* _ABOUT THIS EXERCISE_
Exactly the lines from the beginning of the records to the line with "Screen dimensions: 731x562", both ends included, are to be given again, and pictures are to be left out.

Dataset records
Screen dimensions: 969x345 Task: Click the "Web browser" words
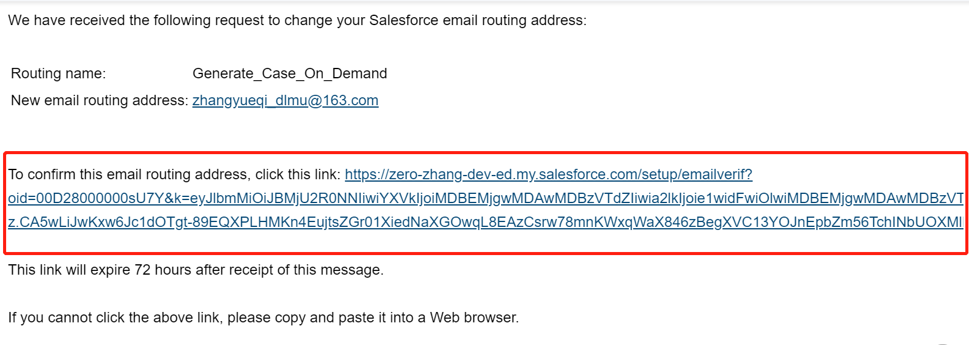[x=473, y=317]
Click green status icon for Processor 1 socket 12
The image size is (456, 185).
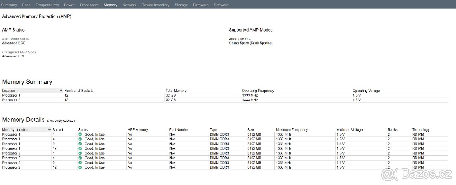(x=80, y=148)
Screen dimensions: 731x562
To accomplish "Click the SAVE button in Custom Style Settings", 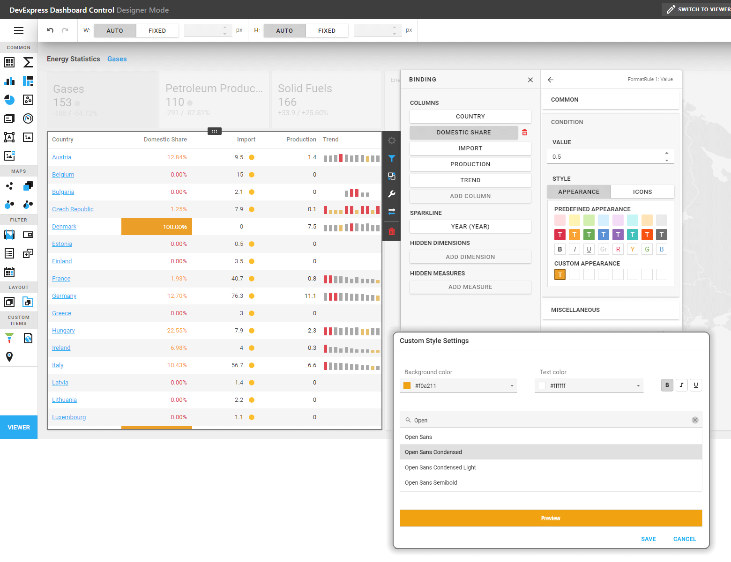I will (x=649, y=539).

* _OUTPUT FOR THIS EXERCISE_
Screen dimensions: 969x345 Task: Click the "Web browser" words
[x=473, y=317]
Click green status icon for Processor 1 socket 12
The image size is (456, 185).
(x=80, y=148)
Screen dimensions: 731x562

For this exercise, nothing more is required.